Comment 3 by eric z. at 08-Nov-09 10:15 AM
Your quote from Ford is interesting.

He realized the chickens from the Nixon-Ford and oil embargo years would come home to roost during the Carter presidency, which happened, and that people would blame the person in office and not the causative past.

Ditto for Obama. Never mind a war done on borrowing. Just only look at the dishonest way Bushco imposed the Kyoto promises, while publicly saying otherwise because the hardship his administration caused and/or assisted would have been blamed on him if he'd been an honest man. And now he is in hiding, totally quiet, letting Cheney be the blusterer.

Now Copenhagen will be happening and there will be some lurid domestic thing going on - drawing out healthcare contentiousness plus who knows what else - while the future is being mapped by people wanting to plan on a global scale. Some distraction will be paraded by mainstream media.

But the major alternative to globalism is naked multi-party mercantilism, and the war threats and wrenching cycling of overcapacity worldwide that go with that are viewed as bigger concerns to orderliness than scaling down the living standards in the more prosperous nations to share the limited resources of the earth in a more stable way.

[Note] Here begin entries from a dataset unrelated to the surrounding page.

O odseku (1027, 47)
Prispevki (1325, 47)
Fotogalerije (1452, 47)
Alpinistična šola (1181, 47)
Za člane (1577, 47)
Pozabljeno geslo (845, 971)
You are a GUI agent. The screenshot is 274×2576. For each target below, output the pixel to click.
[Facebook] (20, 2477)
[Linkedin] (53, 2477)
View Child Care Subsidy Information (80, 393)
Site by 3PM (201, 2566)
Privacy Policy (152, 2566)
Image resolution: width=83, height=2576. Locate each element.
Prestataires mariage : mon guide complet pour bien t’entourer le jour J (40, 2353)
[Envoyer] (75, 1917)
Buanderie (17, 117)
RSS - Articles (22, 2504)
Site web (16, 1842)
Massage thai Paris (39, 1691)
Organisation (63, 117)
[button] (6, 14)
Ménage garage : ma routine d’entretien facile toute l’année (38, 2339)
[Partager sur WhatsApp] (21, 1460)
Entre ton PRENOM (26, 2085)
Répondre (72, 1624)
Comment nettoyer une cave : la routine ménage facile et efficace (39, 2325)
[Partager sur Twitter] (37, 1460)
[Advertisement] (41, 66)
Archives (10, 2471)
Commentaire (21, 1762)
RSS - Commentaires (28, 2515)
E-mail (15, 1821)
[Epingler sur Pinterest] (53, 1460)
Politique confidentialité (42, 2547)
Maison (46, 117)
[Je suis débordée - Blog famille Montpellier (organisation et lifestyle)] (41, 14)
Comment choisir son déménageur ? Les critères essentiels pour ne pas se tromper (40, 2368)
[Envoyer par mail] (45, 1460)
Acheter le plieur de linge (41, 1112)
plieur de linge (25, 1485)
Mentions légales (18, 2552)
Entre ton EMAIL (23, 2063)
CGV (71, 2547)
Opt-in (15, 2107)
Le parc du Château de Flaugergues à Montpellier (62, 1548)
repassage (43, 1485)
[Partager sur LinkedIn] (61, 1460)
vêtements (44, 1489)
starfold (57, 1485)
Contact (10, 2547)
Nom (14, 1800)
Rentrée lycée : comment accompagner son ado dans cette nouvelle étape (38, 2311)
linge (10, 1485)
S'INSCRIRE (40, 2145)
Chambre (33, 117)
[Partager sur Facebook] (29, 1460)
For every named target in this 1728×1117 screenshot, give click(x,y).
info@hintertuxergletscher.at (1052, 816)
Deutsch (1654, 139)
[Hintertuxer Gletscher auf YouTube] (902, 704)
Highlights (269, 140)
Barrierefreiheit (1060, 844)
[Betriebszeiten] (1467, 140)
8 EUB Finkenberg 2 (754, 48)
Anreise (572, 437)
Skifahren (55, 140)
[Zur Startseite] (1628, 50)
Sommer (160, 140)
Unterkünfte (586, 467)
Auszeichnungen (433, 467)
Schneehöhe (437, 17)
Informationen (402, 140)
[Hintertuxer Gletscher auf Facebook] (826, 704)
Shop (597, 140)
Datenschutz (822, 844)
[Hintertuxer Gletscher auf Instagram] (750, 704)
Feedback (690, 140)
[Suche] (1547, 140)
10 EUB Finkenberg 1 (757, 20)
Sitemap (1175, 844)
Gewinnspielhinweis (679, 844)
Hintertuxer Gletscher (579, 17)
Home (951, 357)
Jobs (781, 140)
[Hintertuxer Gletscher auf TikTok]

So, is the Tata auto a bigger threat to things than melting of the ice caps? Whichever way you answer, talking Tata, Toyota, and GM and Chrysler in terms of the citizens of this country and the major prosperous European nations being governed into taking lowered standards of living - that seems verboten. So the politicians and news organs on all sides of the US spectrum, and in Asia and Europe all lie a little or a lot.

But change is happening. Being better with limited resources of the earth, that IS hard to argue against in the abstract, but when it affects individual, family, and community affluence and greed, the lying starts. In DC. In the press. Among politicians on even the smaller stages. The corporations buy FOX and MSNBC coverage [Olberman being told to drop the Bill O'Reilly as worst person gig for example] and government support is bought via lobbying and long treasured revolving door rights once out of office.

Do you suppose Michele Bachmann will be offered a book contract once voted out? I could see that.

Response 3.1 by Gary Gross at 08-Nov-09 02:05 PM
Do you suppose Michele Bachmann will be offered a book contract once voted out? I could see that.Michele isn't getting defeated anytime soon, Eric, so just brace yourself for Michele having a long, productive career in the majority. Whether it's Tarryl or whether it's Dr. Reed, it's kinda irrelevant. Tarryl's been exposed as a anti-business liberal who doesn't fit this district. Dr. Reed is a proponent of single-payer health care, which is less popular in the 6th District than toxic waste. If either candidate stays within 8 points in 2010, they should consider themselves lucky.